“At the stroke of midnight hour, when the world sleeps, India will awake to life and freedom.” This was the line of the speech ‘tryst and destiny’ that was delivered by Pandit Jawarharlal Nehru at midnight which marked the freedom of India. But the only question that still strikes my mind after the 70 years of freedom is, are we free? Can we really call ourselves as ‘free Indians’? In an obvious way, yes. But if we analyse it further my response will be, no. Do we take “independence” as simply independence from Britishers? If yes, then surely we have become independent from British rule. In fact that’s the reason “Independence day” is commemorated for – to mark the day we got independence from Britishers, and to remember the martyrdom of our courageous freedom fighters.
The part of India which makes me question is, where a farmers child still goes to his sleep without even a piece of grain whereas his father is the one who fills the stomach of millions in Indians, where people still live on the filth of others on the streets, where there are more than half living on Rs. where still a girl longs for her education and schooling and envy’s her brother for getting the same, where the children fantasize of how a school is, where a mother is still afraid to give birth to her princess, and where justice is defined by the heaviness in the pocket whereas in the truth. This is what makes me question on the freedom.
Yes, every country has it’s problem and none is perfect but the citizens of it have worked really hard towards achieving all these goals. The citizens of India are very lazy to change themselves, let it be the country. We are a country where the PM needs to start a cleanliness drive across the nation to keep our surroundings clean, where the sessions of Parliament are washed away with trivial issues of blame games to prove the self-worth by the honorary parliamentarians and some are just slept over. A country where the rape victim is blamed for the rape rather than the assailant. We are the people of a nation where on one hand “Gau hamari mata hai” (no offense to the religion) but “biwi abhi bhi juti hai”. A country where giving donations in institutions for our child’s admission or bribing is okay, but giving it to the poor is not under the excuse that he’s physically good and can earn on his own.
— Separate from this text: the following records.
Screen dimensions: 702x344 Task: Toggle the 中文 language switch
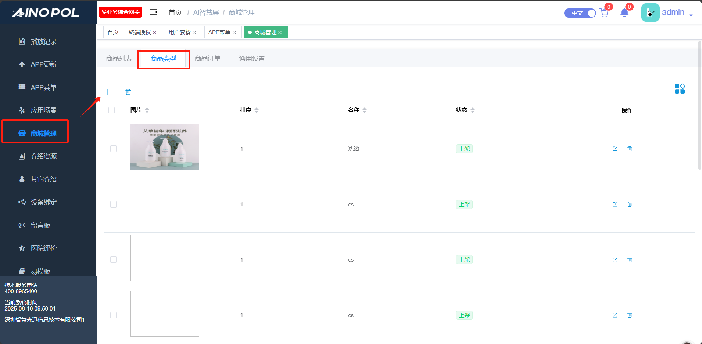pos(580,13)

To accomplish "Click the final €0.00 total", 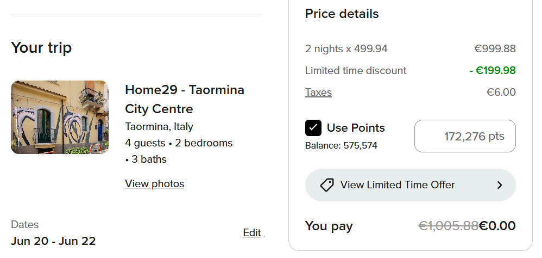I will coord(497,226).
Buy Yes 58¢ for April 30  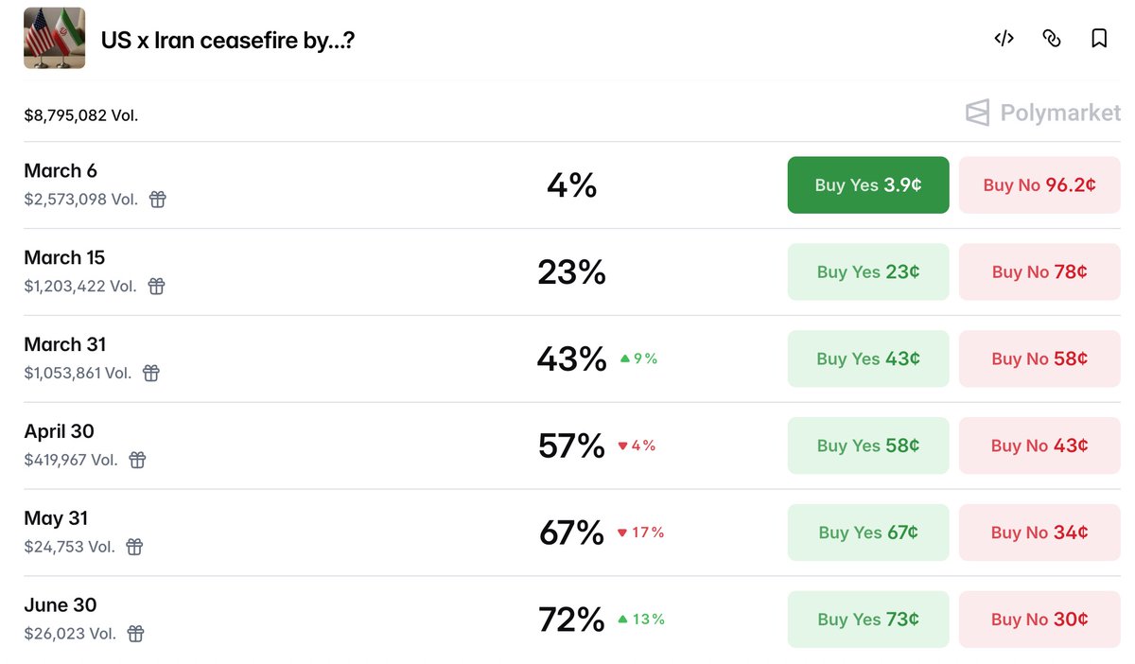coord(868,446)
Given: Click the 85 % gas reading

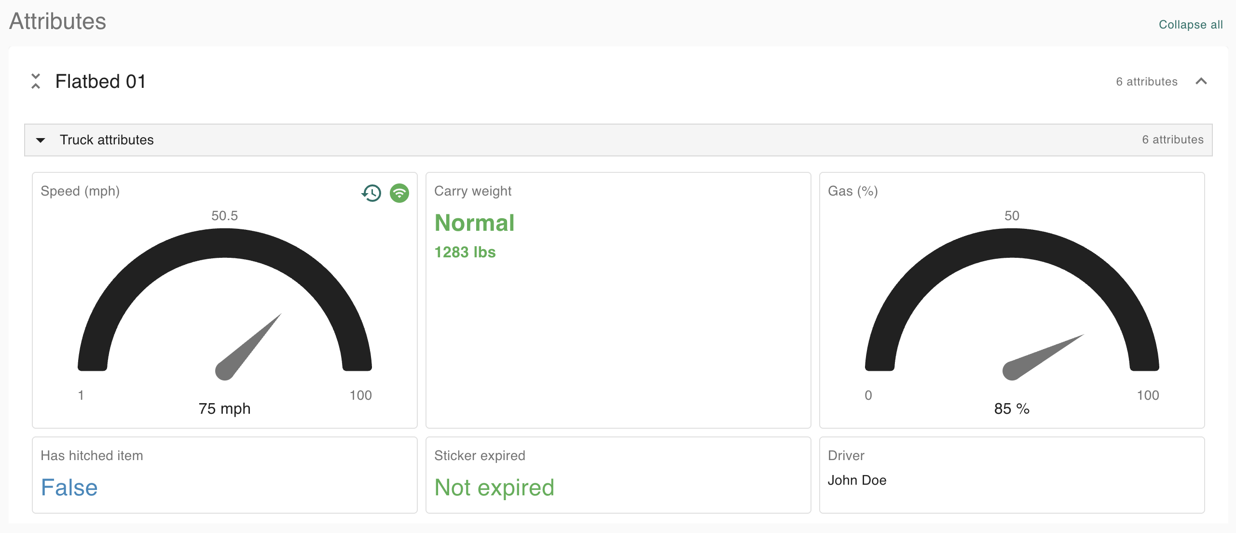Looking at the screenshot, I should click(1012, 409).
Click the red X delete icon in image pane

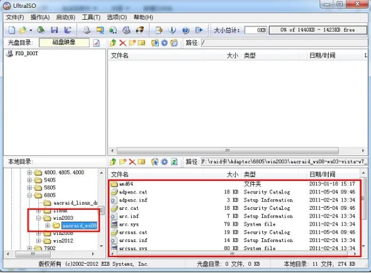(x=123, y=43)
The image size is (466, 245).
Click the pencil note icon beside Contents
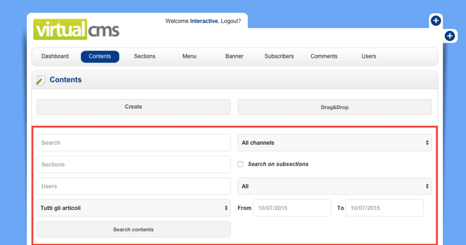(41, 80)
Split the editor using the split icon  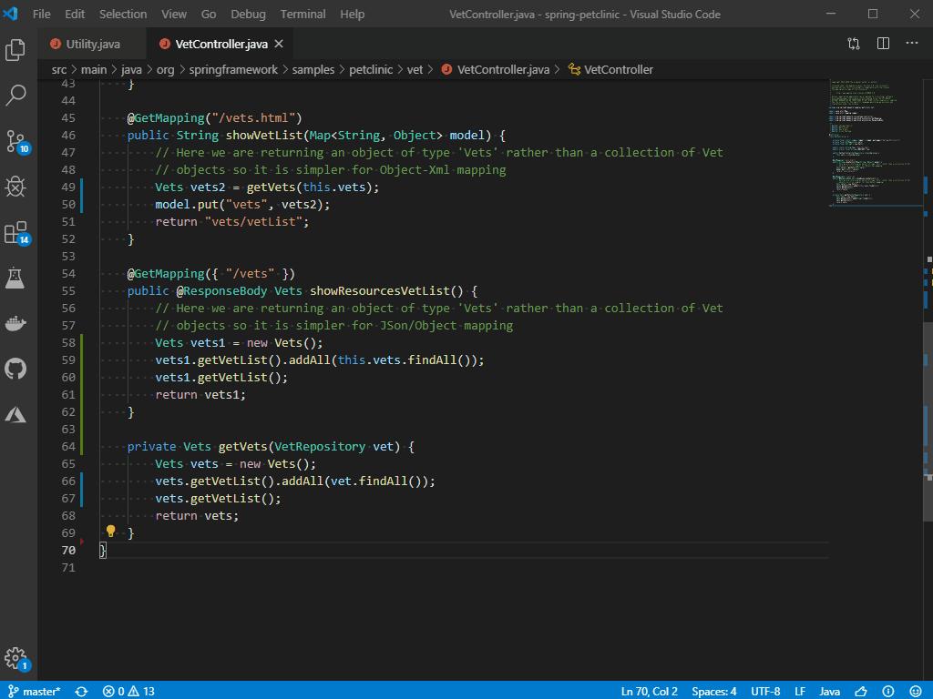[x=881, y=43]
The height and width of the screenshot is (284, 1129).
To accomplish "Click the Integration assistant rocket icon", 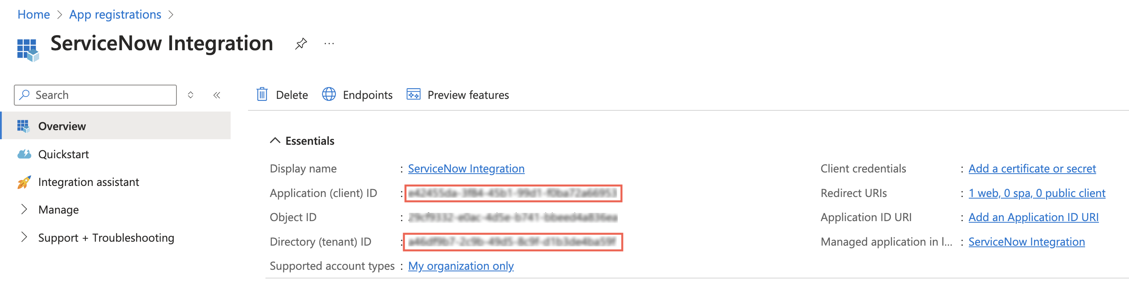I will (x=24, y=182).
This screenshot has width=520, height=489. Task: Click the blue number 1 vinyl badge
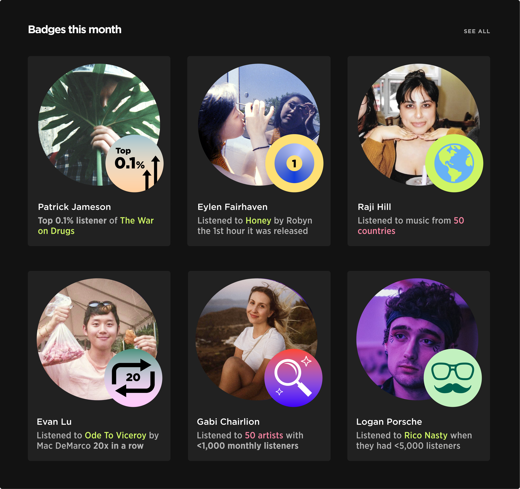pyautogui.click(x=294, y=163)
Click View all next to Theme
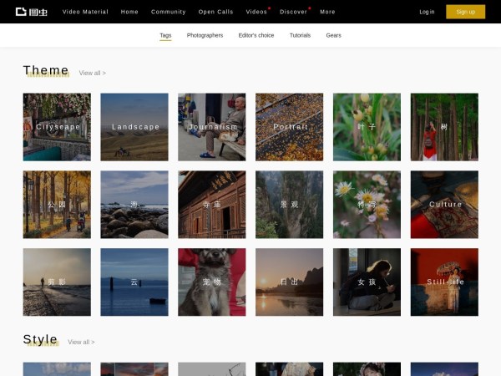Image resolution: width=501 pixels, height=376 pixels. (x=92, y=73)
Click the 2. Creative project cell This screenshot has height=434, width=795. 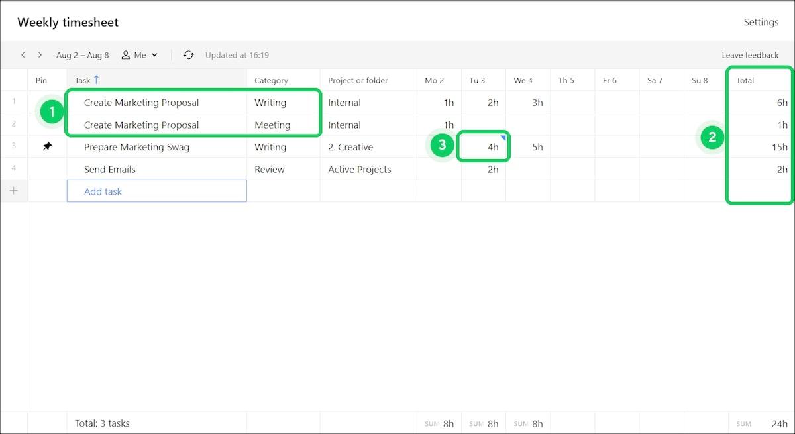coord(350,147)
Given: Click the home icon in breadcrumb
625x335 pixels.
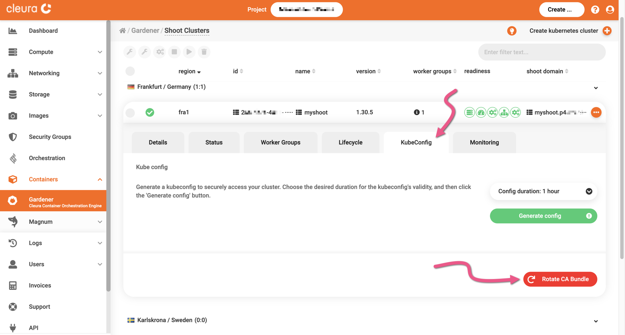Looking at the screenshot, I should pos(122,31).
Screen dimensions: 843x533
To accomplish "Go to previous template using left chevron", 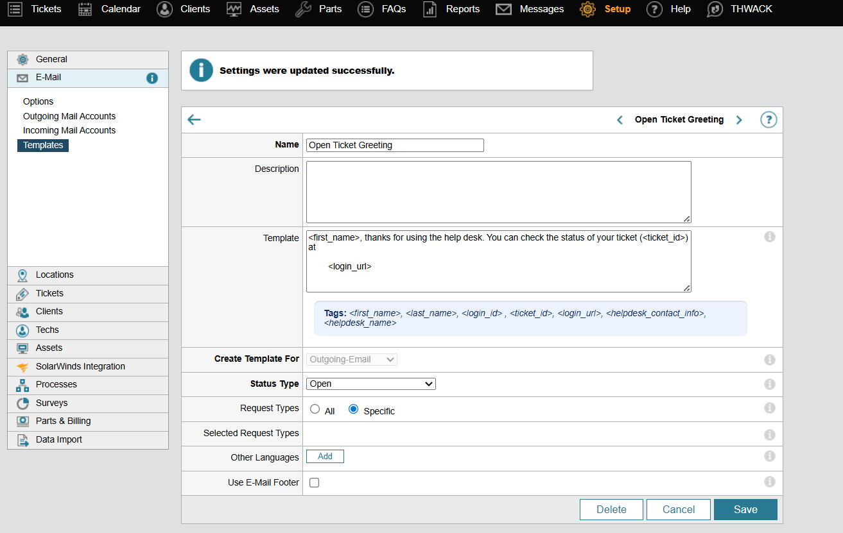I will click(x=620, y=120).
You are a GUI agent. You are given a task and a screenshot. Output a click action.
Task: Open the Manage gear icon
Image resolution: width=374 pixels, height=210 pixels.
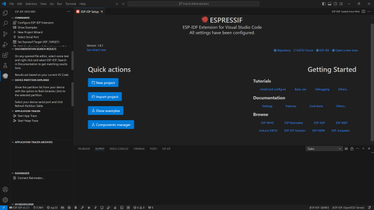pos(5,200)
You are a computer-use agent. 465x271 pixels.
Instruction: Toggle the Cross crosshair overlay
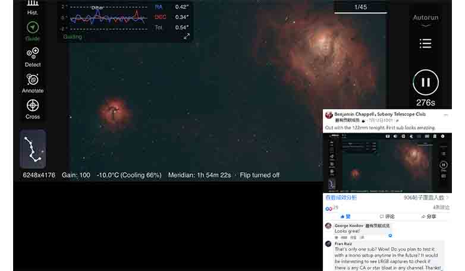pyautogui.click(x=33, y=108)
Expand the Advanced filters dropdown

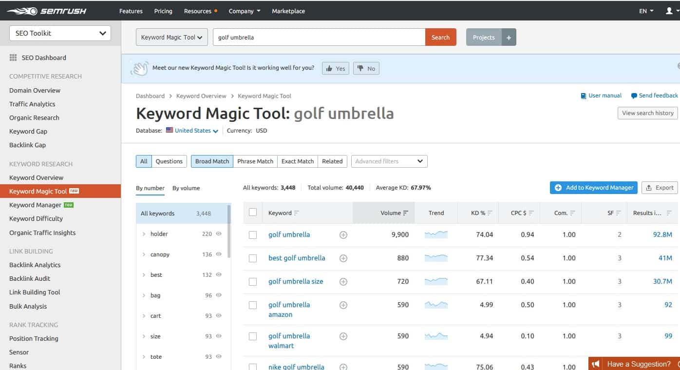click(389, 161)
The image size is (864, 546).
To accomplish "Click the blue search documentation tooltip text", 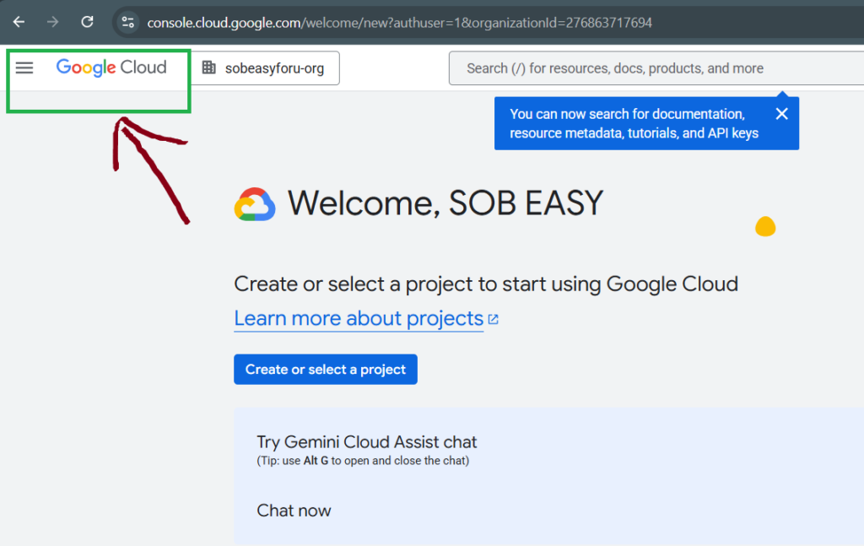I will pos(634,123).
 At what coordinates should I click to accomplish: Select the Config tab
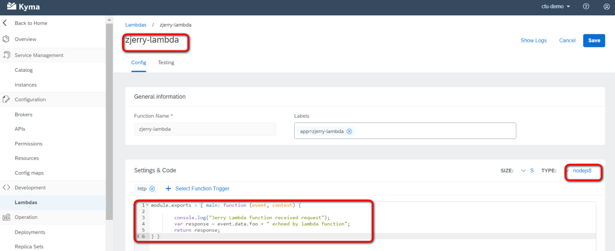pyautogui.click(x=138, y=63)
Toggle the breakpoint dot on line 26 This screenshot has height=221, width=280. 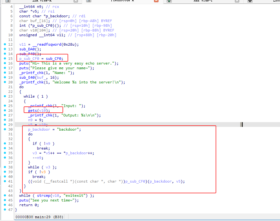coord(5,111)
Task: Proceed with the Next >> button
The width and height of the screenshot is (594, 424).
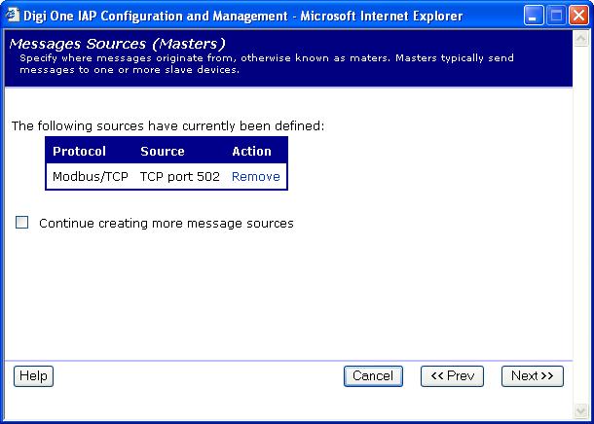Action: pyautogui.click(x=533, y=376)
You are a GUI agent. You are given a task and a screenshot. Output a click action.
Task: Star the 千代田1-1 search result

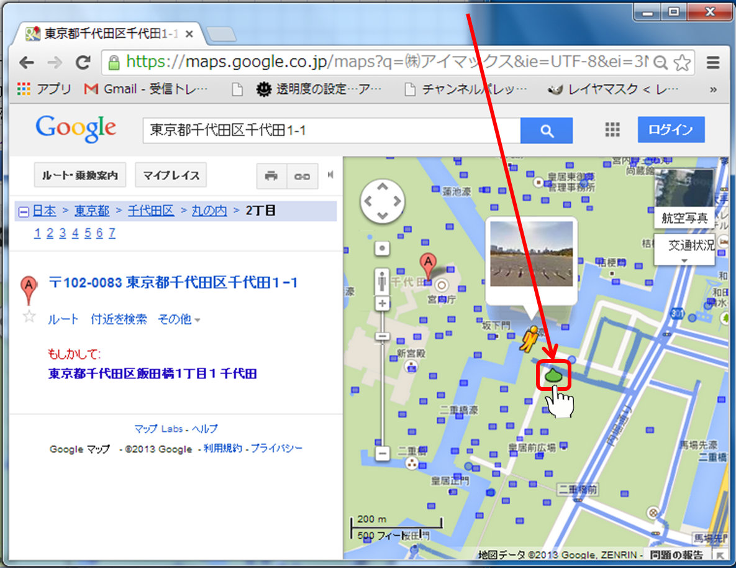(29, 317)
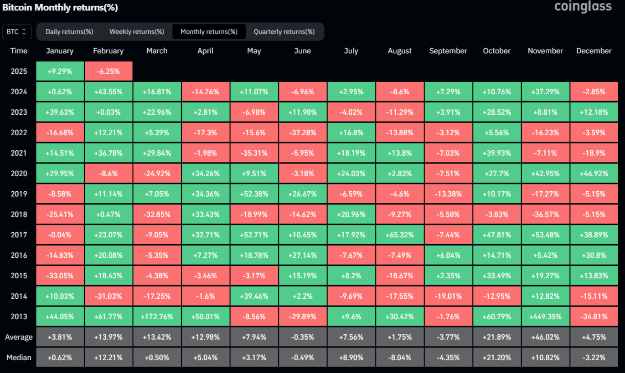Click the Median row label
This screenshot has height=373, width=625.
pos(19,358)
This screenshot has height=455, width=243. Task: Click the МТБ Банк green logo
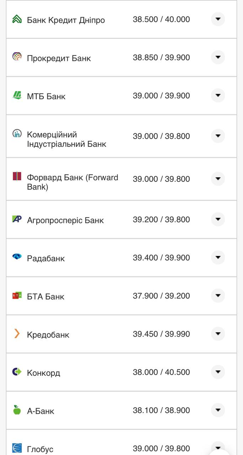[x=17, y=95]
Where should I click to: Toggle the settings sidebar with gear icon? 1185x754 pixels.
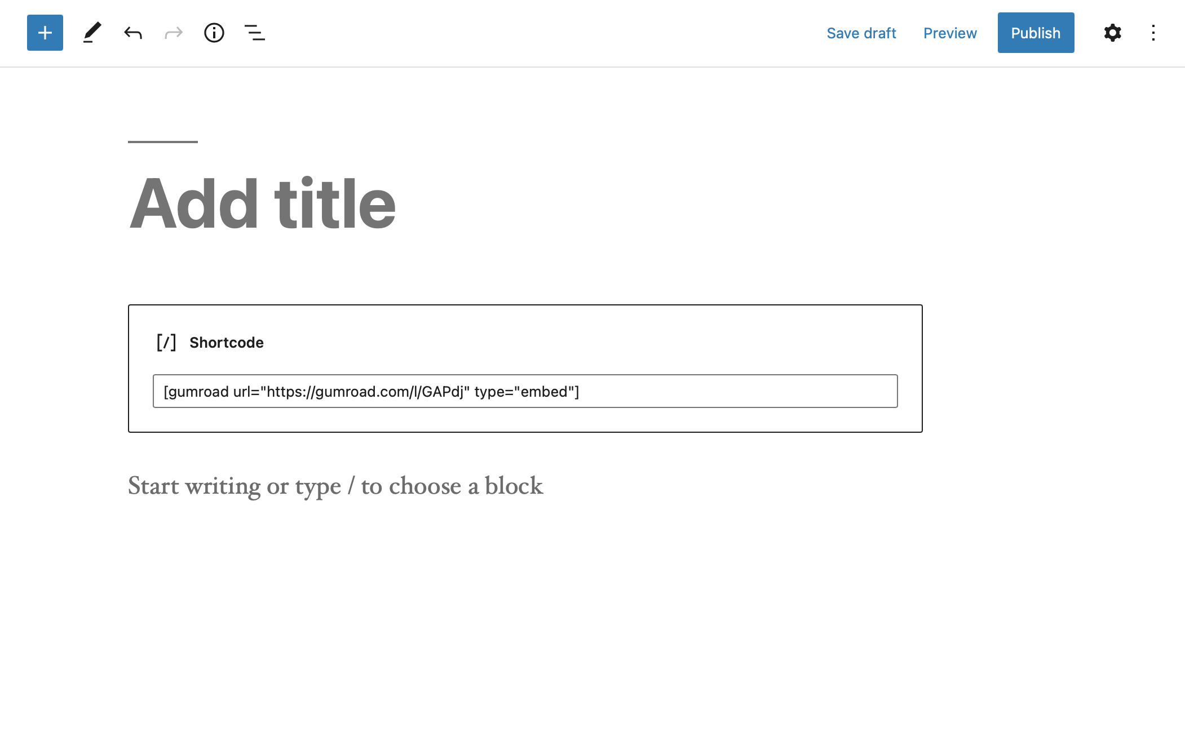point(1112,33)
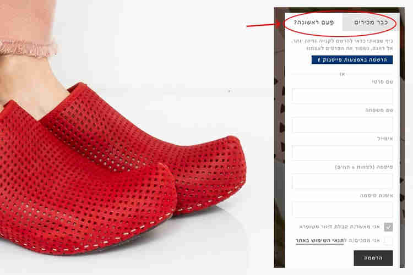
Task: Click the Facebook 'f' logo icon
Action: point(319,60)
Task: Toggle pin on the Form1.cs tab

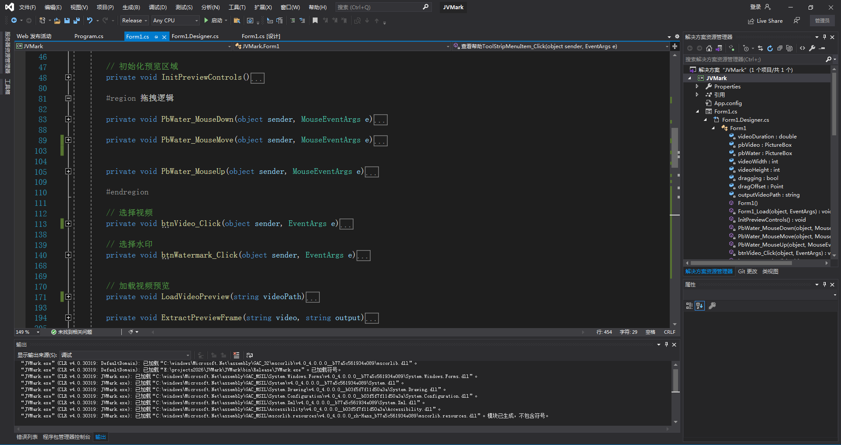Action: tap(156, 37)
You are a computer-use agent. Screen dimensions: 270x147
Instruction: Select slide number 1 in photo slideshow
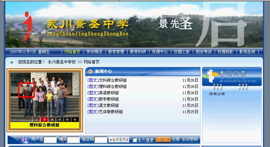click(x=37, y=119)
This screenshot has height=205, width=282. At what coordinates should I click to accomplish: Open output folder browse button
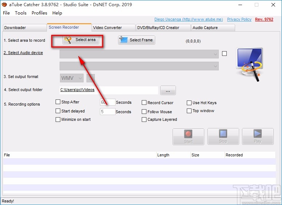pyautogui.click(x=168, y=90)
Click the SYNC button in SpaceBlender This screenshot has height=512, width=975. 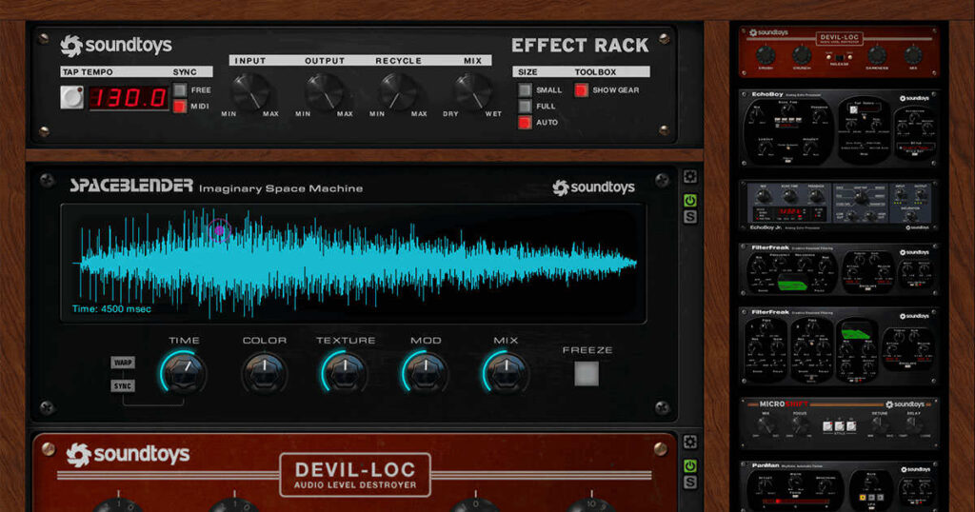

This is country full of hypocrisy and stereotypes, which can not be changed. But with a collective effort maybe the change at least comes in progress. Let us collectively take this responsibility of being truly free – by realizing that as we demand our rights, in the same way, we need to fulfill our duties too. Sardar Vallabhbhai Patel once said – “Every citizen of India must remember that he is an Indian and he has every right in this country but with certain duties.” Let us try to get free this Independence Day instead of getting lost in the murky odour of hypocrisy, injustice and evils that cripple the society. It is not just a holiday or a day for great freedom sales but more than that.